> _BRIEF_
Please copy the entries from the first line through the line that contains "Action: click(905, 693)", replacing "heading" with "title" and changing nothing else.

> _GIVEN DATA_
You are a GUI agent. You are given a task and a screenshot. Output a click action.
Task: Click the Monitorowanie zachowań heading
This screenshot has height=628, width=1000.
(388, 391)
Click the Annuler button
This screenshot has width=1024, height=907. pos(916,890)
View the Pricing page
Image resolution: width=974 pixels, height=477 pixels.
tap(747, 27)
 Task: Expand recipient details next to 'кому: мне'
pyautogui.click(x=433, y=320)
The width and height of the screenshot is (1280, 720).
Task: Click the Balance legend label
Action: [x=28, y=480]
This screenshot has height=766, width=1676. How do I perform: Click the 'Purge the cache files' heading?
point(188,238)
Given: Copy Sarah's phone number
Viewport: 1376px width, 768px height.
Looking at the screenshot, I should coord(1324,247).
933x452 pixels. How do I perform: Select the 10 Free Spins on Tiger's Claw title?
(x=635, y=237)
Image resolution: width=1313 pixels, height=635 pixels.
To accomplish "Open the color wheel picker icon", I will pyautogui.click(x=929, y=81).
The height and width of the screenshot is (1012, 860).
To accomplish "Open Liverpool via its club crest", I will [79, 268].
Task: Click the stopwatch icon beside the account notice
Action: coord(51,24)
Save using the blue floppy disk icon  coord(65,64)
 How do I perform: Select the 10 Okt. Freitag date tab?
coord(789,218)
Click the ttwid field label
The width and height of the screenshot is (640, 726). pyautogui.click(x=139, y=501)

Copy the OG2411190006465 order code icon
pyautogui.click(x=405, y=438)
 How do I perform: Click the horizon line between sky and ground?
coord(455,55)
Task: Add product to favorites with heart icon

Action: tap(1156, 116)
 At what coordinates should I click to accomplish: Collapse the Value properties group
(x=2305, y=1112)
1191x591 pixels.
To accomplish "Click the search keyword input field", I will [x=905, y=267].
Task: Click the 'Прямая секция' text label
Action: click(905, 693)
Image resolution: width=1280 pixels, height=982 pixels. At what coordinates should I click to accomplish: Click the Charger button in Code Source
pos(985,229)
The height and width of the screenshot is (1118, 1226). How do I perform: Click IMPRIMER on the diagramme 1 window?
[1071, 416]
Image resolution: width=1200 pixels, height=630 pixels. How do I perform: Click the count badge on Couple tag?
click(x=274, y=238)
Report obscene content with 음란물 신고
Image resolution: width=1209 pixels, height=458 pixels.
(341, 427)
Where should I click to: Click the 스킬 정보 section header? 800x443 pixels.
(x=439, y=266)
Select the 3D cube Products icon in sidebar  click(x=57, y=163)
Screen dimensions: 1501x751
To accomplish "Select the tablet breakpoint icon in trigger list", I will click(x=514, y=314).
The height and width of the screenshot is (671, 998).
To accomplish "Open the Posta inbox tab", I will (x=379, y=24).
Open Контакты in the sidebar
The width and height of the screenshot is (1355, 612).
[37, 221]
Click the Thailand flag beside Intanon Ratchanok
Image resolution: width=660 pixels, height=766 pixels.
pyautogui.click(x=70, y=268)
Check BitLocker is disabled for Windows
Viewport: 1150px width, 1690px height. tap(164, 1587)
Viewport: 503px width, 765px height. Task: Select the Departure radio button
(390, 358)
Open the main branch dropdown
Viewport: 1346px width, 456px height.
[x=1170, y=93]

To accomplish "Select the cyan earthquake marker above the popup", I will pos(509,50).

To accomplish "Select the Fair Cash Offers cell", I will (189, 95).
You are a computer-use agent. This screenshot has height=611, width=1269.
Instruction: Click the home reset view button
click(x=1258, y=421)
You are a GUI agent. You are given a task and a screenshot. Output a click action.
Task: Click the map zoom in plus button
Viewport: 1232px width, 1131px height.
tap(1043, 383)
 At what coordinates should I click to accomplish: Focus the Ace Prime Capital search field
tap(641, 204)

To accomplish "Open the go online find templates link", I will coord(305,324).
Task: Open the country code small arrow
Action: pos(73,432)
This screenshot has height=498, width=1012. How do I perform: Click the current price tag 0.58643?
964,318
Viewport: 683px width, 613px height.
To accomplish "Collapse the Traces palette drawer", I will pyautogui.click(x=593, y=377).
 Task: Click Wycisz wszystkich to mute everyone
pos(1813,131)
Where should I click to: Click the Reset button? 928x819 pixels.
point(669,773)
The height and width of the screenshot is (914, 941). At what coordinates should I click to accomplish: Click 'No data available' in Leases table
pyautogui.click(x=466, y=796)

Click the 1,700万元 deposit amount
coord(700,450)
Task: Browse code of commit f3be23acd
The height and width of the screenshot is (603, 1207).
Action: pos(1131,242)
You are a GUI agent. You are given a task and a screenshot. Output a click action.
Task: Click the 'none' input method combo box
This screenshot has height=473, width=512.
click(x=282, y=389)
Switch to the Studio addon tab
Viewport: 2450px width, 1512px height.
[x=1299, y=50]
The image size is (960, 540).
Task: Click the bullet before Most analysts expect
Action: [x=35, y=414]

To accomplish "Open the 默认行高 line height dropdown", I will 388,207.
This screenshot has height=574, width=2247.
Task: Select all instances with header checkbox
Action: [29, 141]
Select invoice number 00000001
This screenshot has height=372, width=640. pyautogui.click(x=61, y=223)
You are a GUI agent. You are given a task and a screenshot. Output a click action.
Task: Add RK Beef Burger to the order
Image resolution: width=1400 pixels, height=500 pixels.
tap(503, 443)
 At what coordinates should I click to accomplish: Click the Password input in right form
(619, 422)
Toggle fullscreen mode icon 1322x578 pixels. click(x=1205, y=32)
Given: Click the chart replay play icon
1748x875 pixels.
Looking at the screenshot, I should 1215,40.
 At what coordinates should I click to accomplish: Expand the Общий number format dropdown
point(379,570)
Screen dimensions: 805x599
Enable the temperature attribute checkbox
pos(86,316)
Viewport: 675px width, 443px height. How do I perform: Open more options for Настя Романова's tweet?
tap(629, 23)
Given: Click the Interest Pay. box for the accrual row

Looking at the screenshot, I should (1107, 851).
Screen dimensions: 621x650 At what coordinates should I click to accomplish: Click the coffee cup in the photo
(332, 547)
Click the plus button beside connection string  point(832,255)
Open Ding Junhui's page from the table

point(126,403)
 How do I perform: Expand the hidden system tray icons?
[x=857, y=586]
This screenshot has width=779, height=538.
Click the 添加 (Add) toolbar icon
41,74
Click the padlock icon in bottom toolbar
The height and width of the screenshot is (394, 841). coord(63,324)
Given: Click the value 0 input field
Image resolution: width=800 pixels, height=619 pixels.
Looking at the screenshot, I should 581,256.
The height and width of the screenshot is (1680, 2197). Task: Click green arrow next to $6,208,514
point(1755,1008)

> _REPLY TO THE EXERCISE_
You are a GUI agent. You are given a task and a screenshot. Output a click action.
Task: Click the Monitorowanie zachowań title
This screenshot has height=628, width=1000.
(388, 391)
Click the Annuler button
This screenshot has width=1024, height=907. pos(916,890)
View the Pricing page
Image resolution: width=974 pixels, height=477 pixels.
tap(747, 27)
 Task: Expand recipient details next to 'кому: мне'
pyautogui.click(x=433, y=320)
The width and height of the screenshot is (1280, 720).
Task: Click the Balance legend label
Action: [x=28, y=480]
This screenshot has height=766, width=1676. How do I perform: Click the 'Purge the cache files' title?
point(188,238)
Given: Copy Sarah's phone number
Viewport: 1376px width, 768px height.
Looking at the screenshot, I should coord(1324,247).
933x452 pixels. How do I perform: Select the 10 Free Spins on Tiger's Claw title?
(x=635, y=237)
Image resolution: width=1313 pixels, height=635 pixels.
To accomplish "Open the color wheel picker icon", I will pyautogui.click(x=929, y=81).
The height and width of the screenshot is (1012, 860).
To accomplish "Open Liverpool via its club crest", I will [79, 268].
Task: Click the stopwatch icon beside the account notice
Action: coord(51,24)
Save using the blue floppy disk icon  coord(65,64)
 How do I perform: Select the 10 Okt. Freitag date tab?
coord(789,218)
Click the ttwid field label
The width and height of the screenshot is (640, 726). pyautogui.click(x=139, y=501)

Copy the OG2411190006465 order code icon
pyautogui.click(x=405, y=438)
 How do I perform: Click the horizon line between sky and ground?
coord(455,55)
Task: Add product to favorites with heart icon

Action: tap(1156, 116)
 At what coordinates should I click to accomplish: Collapse the Value properties group
(x=2305, y=1112)
1191x591 pixels.
To accomplish "Click the search keyword input field", I will [x=905, y=267].
Task: Click the 'Прямая секция' text label
Action: click(905, 693)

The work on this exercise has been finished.